EXERCISE DESCRIPTION → The line with "Task: Launch New scan for Log4Shell Detector" through the last line of the entries: give these again exactly, and only these, without any pictures.

GIVEN RECORDS →
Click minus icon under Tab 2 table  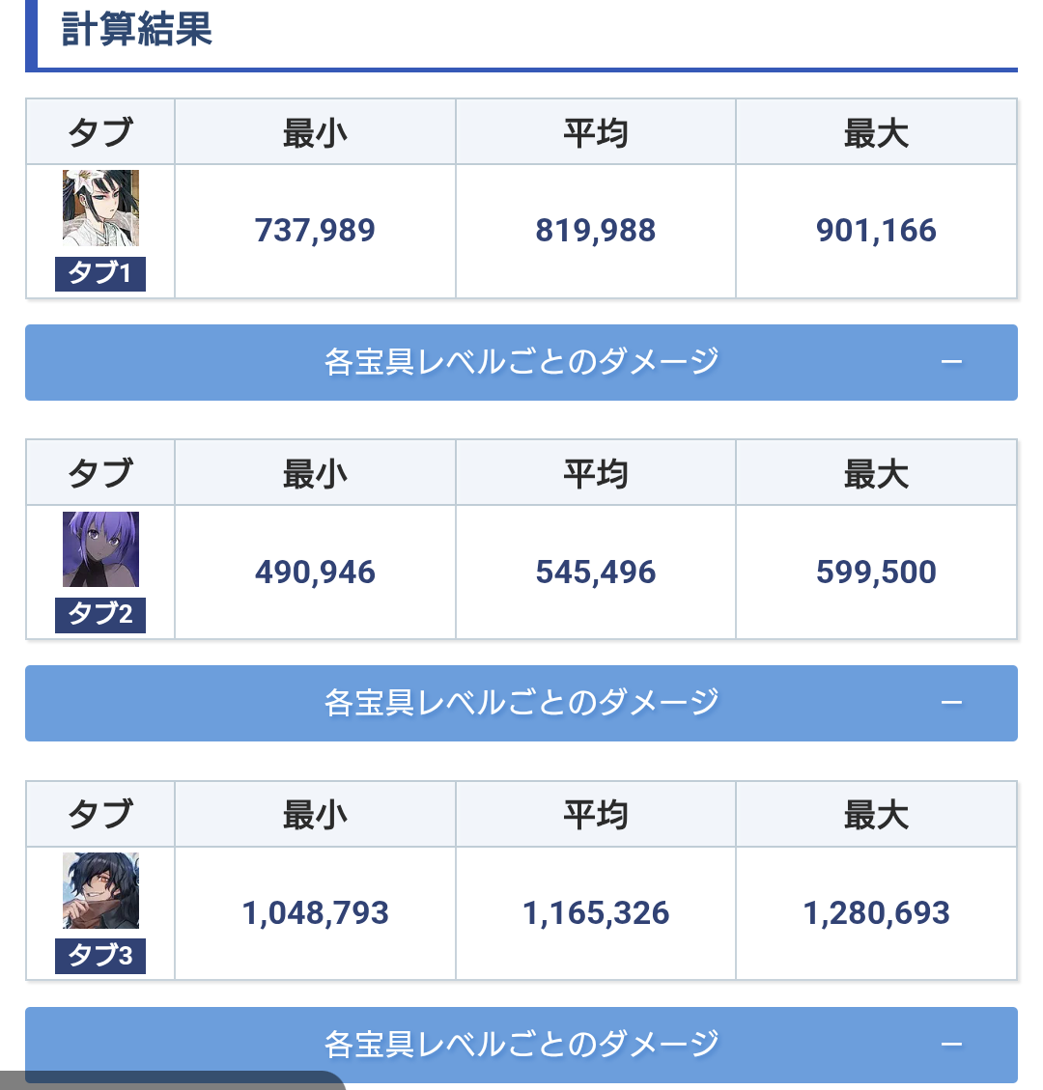point(951,703)
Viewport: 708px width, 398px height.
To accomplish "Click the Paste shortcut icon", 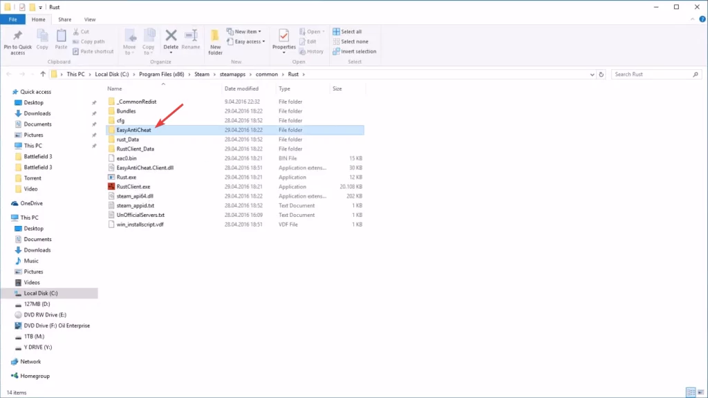I will tap(95, 50).
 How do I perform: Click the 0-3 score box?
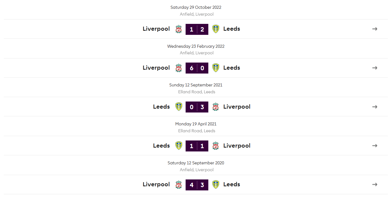pyautogui.click(x=197, y=107)
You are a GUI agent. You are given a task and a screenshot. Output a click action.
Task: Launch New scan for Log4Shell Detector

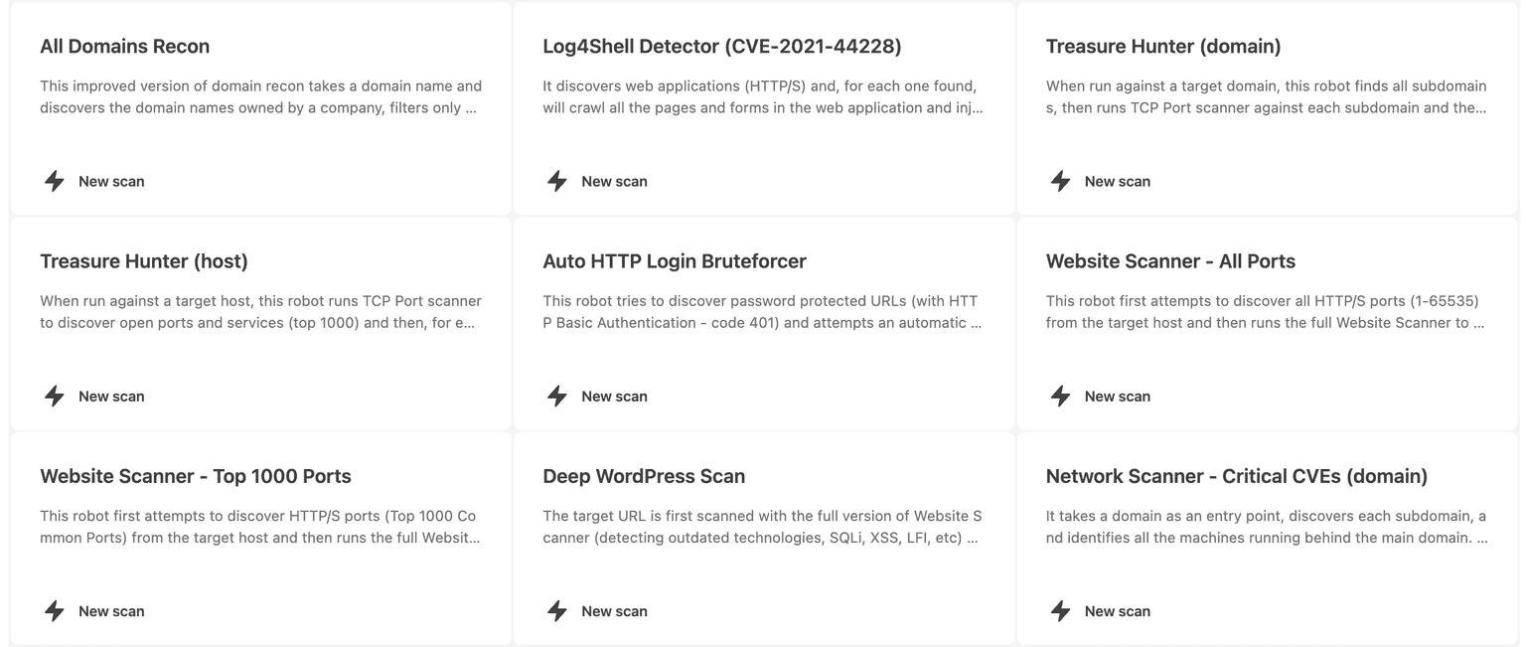click(614, 181)
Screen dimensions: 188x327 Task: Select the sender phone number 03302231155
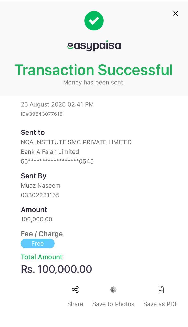tap(40, 195)
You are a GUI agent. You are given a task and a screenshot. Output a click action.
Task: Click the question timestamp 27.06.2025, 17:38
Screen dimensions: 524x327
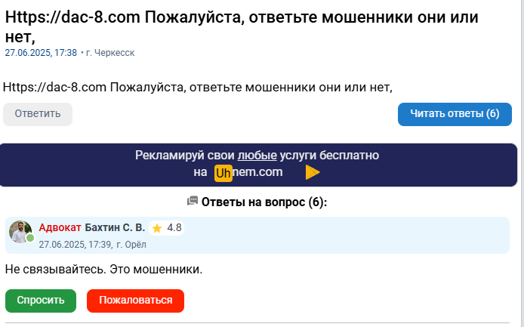point(41,53)
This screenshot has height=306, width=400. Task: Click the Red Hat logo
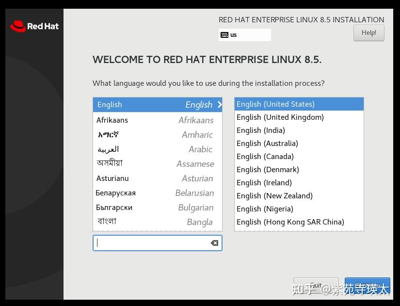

WRITTEN SOLUTION →
Task: Launch New scan for Log4Shell Detector

click(614, 181)
Screen dimensions: 188x327 Task: Select the sender phone number 03302231155
tap(40, 195)
You are a GUI agent. You are given a task and a screenshot. Output a click action.
Task: Click the question timestamp 27.06.2025, 17:38
Screen dimensions: 524x327
point(41,53)
This screenshot has height=306, width=400. Task: Click the Red Hat logo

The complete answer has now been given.